--- DATA FOR THE TASK ---
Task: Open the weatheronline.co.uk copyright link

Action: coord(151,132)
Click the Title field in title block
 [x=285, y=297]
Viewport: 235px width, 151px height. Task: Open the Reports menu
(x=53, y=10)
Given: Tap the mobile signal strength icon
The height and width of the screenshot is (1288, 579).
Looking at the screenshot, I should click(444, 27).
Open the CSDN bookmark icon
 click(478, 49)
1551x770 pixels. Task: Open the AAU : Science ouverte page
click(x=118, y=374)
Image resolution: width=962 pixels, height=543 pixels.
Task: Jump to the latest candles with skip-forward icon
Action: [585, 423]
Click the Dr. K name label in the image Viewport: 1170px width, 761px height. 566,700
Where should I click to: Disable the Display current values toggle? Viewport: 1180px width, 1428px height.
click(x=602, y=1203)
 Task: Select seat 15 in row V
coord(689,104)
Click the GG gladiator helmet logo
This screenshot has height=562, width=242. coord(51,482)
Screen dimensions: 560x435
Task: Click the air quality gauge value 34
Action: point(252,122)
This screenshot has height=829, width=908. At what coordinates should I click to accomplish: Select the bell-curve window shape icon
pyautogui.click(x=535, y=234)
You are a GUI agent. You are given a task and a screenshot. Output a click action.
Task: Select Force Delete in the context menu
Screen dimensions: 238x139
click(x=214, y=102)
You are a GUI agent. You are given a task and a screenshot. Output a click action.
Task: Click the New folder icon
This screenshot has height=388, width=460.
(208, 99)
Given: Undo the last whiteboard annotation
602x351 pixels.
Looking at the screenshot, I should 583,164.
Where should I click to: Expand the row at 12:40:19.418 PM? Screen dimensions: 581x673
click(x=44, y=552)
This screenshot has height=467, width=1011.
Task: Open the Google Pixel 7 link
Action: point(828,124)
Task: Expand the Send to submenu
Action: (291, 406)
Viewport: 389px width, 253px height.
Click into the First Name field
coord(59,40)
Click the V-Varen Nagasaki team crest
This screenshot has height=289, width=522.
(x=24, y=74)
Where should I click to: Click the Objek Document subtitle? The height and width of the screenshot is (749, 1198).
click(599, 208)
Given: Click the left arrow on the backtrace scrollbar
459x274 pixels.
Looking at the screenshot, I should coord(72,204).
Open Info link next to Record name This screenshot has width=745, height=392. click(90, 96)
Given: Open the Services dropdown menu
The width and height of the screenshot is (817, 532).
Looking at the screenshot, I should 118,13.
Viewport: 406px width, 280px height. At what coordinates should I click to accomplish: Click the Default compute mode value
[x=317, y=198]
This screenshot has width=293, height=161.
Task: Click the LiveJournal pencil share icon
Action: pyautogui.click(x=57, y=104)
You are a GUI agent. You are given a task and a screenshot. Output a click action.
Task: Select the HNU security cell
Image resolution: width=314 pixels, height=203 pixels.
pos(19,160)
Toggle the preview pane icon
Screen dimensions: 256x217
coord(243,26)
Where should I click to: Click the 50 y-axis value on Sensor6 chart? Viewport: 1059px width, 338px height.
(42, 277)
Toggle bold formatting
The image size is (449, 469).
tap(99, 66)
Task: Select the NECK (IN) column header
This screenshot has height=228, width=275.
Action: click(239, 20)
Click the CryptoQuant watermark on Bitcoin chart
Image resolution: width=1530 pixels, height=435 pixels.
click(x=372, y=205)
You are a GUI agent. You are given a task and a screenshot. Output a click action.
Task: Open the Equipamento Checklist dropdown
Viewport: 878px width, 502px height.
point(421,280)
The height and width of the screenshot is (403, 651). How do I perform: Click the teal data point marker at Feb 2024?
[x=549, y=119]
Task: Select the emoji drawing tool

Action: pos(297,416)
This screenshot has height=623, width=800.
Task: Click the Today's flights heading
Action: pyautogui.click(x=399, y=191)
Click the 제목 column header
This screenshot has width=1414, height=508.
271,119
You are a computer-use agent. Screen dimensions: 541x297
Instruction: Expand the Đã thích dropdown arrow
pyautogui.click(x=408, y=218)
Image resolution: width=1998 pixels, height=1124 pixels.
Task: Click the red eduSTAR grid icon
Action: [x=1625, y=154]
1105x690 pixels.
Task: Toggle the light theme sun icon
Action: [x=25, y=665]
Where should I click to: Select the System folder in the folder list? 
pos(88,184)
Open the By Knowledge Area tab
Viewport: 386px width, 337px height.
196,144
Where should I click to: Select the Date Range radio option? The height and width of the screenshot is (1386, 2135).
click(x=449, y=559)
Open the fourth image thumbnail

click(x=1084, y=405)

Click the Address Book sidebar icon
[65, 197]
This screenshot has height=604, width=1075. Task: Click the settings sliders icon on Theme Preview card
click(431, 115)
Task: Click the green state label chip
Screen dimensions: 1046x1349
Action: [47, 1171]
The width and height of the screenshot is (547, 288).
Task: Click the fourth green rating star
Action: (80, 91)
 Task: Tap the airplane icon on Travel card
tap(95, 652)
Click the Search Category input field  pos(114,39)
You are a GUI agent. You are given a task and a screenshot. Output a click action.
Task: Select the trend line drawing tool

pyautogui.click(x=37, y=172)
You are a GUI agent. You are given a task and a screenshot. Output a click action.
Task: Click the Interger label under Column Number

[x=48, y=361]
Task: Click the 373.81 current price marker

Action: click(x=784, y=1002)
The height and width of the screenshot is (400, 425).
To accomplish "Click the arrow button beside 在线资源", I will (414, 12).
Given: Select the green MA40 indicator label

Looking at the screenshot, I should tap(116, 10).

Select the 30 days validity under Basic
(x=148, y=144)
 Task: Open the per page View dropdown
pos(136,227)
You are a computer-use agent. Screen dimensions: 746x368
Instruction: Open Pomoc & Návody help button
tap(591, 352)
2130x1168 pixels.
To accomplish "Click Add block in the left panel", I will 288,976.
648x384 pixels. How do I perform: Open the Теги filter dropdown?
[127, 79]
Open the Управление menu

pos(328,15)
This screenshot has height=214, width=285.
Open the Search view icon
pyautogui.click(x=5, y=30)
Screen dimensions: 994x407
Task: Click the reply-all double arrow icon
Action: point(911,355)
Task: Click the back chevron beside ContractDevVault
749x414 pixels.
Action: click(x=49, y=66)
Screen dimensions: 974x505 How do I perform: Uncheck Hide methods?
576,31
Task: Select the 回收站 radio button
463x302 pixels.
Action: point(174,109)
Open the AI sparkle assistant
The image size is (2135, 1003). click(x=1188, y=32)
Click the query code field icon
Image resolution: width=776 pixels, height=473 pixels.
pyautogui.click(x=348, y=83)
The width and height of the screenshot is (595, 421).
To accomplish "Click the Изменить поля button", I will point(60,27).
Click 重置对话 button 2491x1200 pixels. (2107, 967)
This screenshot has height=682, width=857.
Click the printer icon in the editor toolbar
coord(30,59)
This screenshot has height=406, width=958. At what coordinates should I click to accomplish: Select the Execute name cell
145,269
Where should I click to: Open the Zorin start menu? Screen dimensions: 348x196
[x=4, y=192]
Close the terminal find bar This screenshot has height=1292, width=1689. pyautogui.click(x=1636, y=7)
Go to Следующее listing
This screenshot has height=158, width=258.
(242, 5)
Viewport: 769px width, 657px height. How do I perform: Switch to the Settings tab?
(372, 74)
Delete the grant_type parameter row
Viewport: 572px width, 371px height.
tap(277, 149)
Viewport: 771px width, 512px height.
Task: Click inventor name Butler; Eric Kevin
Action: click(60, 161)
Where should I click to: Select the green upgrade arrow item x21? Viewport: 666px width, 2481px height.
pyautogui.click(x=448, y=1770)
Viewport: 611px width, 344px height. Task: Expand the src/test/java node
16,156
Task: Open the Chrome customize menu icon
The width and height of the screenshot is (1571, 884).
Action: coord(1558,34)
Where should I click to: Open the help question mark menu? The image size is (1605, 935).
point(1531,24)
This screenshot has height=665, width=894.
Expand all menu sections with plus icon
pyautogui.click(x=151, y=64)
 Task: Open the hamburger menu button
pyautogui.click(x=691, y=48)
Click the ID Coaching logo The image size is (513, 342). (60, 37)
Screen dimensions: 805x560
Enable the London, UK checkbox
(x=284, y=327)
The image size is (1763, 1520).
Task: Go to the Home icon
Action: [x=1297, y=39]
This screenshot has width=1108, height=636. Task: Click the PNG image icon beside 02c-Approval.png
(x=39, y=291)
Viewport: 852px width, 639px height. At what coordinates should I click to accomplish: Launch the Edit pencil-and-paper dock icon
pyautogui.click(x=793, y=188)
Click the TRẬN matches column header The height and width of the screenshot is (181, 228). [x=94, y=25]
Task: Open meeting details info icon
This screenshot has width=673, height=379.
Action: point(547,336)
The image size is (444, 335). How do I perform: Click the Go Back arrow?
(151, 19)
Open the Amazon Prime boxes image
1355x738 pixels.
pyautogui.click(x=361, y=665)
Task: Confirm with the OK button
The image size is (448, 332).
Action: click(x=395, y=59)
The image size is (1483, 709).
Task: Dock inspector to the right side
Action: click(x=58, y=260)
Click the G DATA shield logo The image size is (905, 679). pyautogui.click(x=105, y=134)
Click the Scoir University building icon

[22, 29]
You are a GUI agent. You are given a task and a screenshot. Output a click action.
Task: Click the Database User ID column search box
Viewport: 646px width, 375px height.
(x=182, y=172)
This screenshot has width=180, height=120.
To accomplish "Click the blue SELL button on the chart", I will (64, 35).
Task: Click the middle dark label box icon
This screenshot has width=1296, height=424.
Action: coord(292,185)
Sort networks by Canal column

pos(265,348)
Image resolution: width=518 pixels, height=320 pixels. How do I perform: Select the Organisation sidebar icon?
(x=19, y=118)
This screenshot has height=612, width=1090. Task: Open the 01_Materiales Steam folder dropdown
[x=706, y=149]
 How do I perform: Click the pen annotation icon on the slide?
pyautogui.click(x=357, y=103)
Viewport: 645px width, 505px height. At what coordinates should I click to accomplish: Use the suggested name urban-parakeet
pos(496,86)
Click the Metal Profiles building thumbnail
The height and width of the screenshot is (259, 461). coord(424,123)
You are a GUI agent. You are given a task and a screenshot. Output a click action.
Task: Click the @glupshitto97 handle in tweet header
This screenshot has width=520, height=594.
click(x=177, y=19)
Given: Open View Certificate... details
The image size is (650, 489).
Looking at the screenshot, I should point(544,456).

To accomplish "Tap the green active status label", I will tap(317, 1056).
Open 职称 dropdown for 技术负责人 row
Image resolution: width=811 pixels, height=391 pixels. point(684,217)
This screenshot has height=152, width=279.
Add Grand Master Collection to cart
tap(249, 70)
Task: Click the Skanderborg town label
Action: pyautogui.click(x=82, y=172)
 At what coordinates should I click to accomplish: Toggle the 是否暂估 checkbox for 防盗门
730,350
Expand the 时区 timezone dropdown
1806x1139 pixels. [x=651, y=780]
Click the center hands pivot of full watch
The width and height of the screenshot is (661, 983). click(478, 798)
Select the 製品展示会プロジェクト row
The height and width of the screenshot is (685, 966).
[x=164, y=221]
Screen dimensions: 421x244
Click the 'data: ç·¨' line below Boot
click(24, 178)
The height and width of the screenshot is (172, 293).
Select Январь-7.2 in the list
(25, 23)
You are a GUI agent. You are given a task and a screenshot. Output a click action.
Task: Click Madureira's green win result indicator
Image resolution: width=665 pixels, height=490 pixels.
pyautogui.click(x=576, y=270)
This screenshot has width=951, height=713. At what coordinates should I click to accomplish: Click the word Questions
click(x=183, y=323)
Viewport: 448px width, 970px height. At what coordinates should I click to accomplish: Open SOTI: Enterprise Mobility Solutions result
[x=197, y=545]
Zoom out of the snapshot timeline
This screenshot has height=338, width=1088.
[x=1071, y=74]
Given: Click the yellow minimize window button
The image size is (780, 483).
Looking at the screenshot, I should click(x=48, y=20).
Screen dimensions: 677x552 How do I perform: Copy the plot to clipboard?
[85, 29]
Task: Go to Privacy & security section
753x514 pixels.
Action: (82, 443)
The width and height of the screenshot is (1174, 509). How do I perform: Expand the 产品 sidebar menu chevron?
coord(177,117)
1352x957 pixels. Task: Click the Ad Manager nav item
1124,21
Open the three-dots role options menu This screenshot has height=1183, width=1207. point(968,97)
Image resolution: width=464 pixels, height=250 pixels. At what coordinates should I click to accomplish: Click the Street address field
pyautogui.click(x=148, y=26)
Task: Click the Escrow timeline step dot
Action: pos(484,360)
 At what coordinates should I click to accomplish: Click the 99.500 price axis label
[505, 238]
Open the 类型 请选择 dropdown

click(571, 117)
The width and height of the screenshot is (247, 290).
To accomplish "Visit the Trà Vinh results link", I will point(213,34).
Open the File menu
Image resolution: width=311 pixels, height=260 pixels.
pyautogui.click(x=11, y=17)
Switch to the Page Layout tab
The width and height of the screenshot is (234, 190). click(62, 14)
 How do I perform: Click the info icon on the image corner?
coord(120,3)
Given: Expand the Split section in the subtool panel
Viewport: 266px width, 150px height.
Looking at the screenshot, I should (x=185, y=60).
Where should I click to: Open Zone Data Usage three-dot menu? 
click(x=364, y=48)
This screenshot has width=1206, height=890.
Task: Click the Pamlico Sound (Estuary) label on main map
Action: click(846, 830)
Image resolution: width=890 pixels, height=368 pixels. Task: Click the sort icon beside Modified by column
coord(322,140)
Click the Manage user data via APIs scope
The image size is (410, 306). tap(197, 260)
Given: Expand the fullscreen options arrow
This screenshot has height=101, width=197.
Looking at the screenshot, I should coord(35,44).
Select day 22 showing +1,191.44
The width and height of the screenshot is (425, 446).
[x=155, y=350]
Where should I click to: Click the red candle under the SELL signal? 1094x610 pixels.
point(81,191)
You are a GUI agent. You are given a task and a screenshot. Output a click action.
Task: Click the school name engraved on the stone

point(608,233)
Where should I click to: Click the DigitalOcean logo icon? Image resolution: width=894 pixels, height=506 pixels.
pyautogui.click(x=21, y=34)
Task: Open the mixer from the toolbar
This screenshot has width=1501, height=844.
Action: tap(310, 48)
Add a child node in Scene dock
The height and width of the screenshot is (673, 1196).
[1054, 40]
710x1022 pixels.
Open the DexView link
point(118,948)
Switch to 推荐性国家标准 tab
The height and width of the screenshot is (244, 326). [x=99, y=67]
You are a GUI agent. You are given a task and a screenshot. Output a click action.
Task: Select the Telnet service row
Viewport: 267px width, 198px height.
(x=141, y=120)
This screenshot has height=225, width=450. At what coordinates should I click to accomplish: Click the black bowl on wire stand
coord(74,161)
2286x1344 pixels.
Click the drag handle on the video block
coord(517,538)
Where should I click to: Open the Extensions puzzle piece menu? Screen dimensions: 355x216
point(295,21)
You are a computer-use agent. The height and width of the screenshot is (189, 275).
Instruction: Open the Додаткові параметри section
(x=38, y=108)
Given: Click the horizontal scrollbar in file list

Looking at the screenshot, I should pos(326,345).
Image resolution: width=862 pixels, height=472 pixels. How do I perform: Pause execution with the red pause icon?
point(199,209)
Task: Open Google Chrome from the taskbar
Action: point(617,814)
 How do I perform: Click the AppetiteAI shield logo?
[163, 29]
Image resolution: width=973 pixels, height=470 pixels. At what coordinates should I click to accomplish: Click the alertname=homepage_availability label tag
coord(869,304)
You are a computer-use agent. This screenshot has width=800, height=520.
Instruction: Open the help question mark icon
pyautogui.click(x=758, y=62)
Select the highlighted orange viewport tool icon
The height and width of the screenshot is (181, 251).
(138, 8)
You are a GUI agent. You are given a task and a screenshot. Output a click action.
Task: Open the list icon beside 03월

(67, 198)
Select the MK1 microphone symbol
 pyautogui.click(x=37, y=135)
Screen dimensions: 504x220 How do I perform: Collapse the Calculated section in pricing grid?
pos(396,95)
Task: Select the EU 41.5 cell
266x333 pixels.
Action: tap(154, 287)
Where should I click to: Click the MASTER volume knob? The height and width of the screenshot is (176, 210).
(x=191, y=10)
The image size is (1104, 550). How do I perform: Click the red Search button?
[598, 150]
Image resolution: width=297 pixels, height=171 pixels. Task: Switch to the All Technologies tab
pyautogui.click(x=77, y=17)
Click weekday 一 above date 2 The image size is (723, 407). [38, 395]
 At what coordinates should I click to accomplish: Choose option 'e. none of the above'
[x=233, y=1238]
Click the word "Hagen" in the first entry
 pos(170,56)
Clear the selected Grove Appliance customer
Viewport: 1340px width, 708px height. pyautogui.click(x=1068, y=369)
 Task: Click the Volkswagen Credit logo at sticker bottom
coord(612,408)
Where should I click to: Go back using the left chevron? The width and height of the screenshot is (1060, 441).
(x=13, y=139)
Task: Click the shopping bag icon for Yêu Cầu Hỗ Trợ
---
Copy out the lines above verbatim, starting from the first line and ending with the line that contains "coord(689,104)". Include both of those lines.

EXERCISE SOLUTION:
Task: Open the weatheronline.co.uk copyright link

Action: coord(151,132)
Click the Title field in title block
 [x=285, y=297]
Viewport: 235px width, 151px height. Task: Open the Reports menu
(x=53, y=10)
Given: Tap the mobile signal strength icon
The height and width of the screenshot is (1288, 579).
Looking at the screenshot, I should click(444, 27).
Open the CSDN bookmark icon
 click(478, 49)
1551x770 pixels. Task: Open the AAU : Science ouverte page
click(x=118, y=374)
Image resolution: width=962 pixels, height=543 pixels.
Task: Jump to the latest candles with skip-forward icon
Action: [585, 423]
Click the Dr. K name label in the image Viewport: 1170px width, 761px height. 566,700
Where should I click to: Disable the Display current values toggle? Viewport: 1180px width, 1428px height.
click(x=602, y=1203)
 Task: Select seat 15 in row V
coord(689,104)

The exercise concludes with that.